DATA SECTION
════════════════
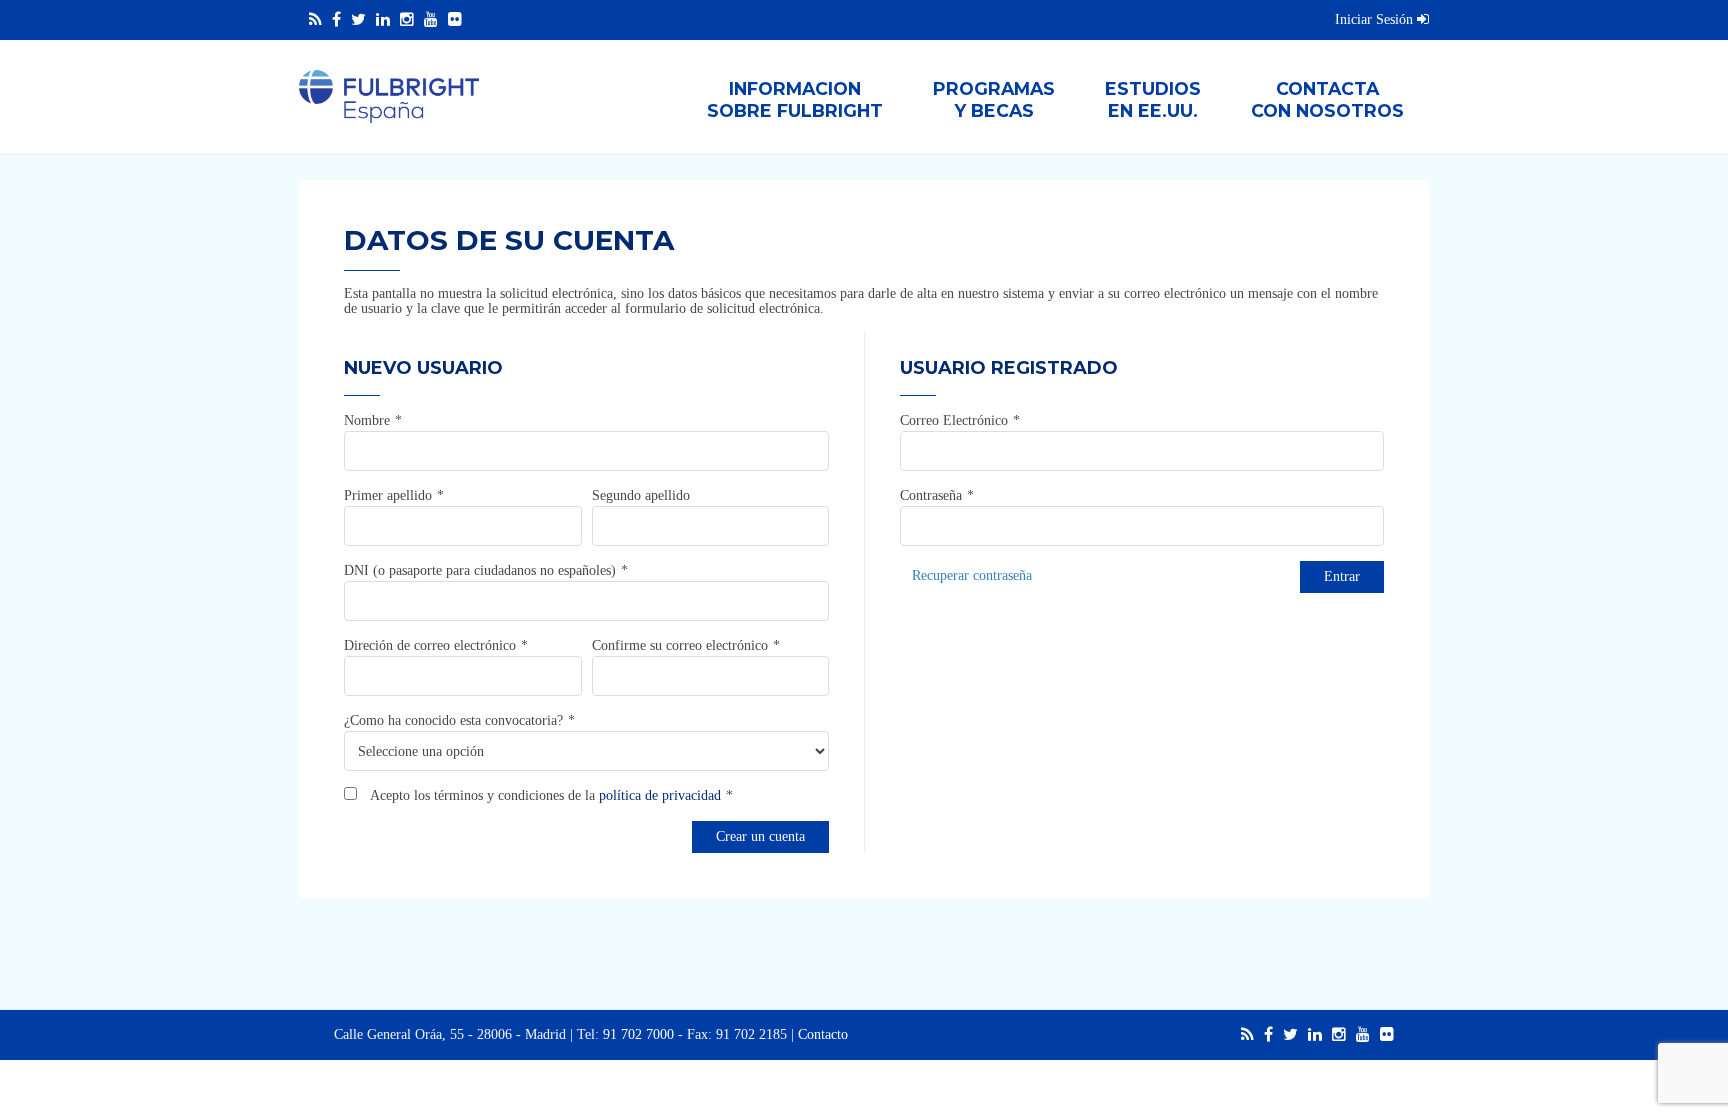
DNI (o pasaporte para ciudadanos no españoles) (480, 570)
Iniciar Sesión (1376, 19)
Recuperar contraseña (972, 575)
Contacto (823, 1034)
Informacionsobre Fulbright (795, 99)
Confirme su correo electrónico (680, 645)
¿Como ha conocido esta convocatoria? (453, 720)
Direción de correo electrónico (430, 645)
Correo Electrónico (954, 420)
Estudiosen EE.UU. (1153, 99)
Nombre (367, 420)
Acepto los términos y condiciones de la (544, 795)
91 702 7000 (638, 1034)
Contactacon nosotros (1327, 99)
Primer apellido (388, 495)
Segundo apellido (641, 495)
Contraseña (931, 495)
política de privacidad (660, 795)
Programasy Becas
════════════════
WHAT THE TASK ASKS
Would you please restate the records word for word, excluding any images?

RESULT
DNI (o pasaporte para ciudadanos no españoles) (480, 570)
Iniciar Sesión (1376, 19)
Recuperar contraseña (972, 575)
Contacto (823, 1034)
Informacionsobre Fulbright (795, 99)
Confirme su correo electrónico (680, 645)
¿Como ha conocido esta convocatoria? (453, 720)
Direción de correo electrónico (430, 645)
Correo Electrónico (954, 420)
Estudiosen EE.UU. (1153, 99)
Nombre (367, 420)
Acepto los términos y condiciones de la (544, 795)
91 702 7000 (638, 1034)
Contactacon nosotros (1327, 99)
Primer apellido (388, 495)
Segundo apellido (641, 495)
Contraseña (931, 495)
política de privacidad (660, 795)
Programasy Becas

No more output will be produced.